##### Excerpted data

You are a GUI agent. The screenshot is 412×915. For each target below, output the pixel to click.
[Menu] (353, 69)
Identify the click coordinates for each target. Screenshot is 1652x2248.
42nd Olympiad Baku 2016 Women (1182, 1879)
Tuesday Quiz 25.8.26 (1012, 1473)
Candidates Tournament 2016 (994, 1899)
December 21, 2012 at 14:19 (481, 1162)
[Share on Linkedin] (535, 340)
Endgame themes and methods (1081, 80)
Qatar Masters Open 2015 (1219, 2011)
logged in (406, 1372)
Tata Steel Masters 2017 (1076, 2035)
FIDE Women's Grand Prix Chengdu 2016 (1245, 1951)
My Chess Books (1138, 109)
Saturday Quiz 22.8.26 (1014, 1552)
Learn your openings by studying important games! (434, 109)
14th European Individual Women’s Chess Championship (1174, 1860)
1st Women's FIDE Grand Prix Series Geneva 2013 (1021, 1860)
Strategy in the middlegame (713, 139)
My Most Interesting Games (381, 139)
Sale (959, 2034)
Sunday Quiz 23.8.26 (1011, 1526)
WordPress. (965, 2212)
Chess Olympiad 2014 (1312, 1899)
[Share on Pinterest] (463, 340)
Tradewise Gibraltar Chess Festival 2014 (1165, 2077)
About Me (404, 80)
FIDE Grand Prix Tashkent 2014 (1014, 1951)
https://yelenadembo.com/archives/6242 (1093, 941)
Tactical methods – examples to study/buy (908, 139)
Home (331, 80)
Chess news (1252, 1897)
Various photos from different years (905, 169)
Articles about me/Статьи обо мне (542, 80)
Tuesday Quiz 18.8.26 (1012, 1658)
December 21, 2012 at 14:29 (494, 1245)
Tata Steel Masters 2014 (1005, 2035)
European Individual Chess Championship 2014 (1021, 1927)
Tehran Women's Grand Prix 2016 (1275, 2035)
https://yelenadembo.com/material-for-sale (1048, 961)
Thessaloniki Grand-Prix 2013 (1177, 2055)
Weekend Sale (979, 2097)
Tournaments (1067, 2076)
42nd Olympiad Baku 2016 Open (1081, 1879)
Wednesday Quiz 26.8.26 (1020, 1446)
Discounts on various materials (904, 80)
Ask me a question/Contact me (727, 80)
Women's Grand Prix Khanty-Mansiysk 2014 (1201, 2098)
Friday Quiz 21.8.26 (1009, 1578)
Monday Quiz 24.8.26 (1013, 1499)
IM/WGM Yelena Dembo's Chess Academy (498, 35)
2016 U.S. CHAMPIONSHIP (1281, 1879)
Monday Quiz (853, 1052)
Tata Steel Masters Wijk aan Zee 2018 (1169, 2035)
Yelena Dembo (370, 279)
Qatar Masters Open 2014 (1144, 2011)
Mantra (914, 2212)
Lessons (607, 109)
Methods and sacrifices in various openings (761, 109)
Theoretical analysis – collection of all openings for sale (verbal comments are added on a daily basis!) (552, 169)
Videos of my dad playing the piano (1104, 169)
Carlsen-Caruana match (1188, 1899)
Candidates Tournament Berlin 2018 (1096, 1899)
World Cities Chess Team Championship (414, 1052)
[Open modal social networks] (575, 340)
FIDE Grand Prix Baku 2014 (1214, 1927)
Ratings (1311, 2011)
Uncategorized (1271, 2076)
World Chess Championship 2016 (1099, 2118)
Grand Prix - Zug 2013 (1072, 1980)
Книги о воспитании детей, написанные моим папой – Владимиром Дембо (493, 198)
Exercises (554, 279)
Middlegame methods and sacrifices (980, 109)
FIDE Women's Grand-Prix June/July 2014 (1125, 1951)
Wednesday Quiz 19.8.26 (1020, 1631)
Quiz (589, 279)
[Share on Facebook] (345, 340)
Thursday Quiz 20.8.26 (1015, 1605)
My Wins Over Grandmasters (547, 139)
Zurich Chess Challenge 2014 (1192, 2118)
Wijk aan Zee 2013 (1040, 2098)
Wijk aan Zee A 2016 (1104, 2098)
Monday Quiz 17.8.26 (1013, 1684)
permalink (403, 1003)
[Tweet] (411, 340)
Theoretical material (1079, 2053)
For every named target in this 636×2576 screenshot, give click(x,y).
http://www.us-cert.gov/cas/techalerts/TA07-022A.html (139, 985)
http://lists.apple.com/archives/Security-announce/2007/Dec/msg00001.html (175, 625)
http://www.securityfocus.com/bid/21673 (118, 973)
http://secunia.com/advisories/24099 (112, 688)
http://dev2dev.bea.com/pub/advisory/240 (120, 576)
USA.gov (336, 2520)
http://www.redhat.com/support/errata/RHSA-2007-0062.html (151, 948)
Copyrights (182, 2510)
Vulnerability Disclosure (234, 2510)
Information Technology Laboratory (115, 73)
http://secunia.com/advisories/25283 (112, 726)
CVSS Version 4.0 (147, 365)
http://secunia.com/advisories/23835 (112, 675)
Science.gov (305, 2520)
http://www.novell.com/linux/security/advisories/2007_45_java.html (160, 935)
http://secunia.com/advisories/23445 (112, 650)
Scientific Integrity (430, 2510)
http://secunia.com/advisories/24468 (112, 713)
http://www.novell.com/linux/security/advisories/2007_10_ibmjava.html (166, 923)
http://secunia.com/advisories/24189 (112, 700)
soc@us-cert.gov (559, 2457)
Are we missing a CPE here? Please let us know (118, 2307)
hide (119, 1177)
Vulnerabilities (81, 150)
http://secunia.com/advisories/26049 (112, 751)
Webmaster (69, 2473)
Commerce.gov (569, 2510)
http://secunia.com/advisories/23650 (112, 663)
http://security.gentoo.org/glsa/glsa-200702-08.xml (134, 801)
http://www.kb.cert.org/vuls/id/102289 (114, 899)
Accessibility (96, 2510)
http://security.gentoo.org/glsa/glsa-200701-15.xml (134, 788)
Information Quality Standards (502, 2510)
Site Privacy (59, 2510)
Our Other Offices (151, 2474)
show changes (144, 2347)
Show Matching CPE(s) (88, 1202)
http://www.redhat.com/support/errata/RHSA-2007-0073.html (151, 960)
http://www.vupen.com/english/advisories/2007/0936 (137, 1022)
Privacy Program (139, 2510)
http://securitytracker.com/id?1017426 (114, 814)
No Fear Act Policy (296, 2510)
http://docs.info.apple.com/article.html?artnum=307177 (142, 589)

##########

Directions
When the line with "Thessaloniki Grand-Prix 2013 (1177, 2055)" is reached in the data above, start copying there, and copy each line exactly until the line with "Ask me a question/Contact me (727, 80)" has been copied; copy nothing else.

Expected answer
Thessaloniki Grand-Prix 2013 (1177, 2055)
Weekend Sale (979, 2097)
Tournaments (1067, 2076)
42nd Olympiad Baku 2016 Open (1081, 1879)
Wednesday Quiz 26.8.26 (1020, 1446)
Discounts on various materials (904, 80)
Ask me a question/Contact me (727, 80)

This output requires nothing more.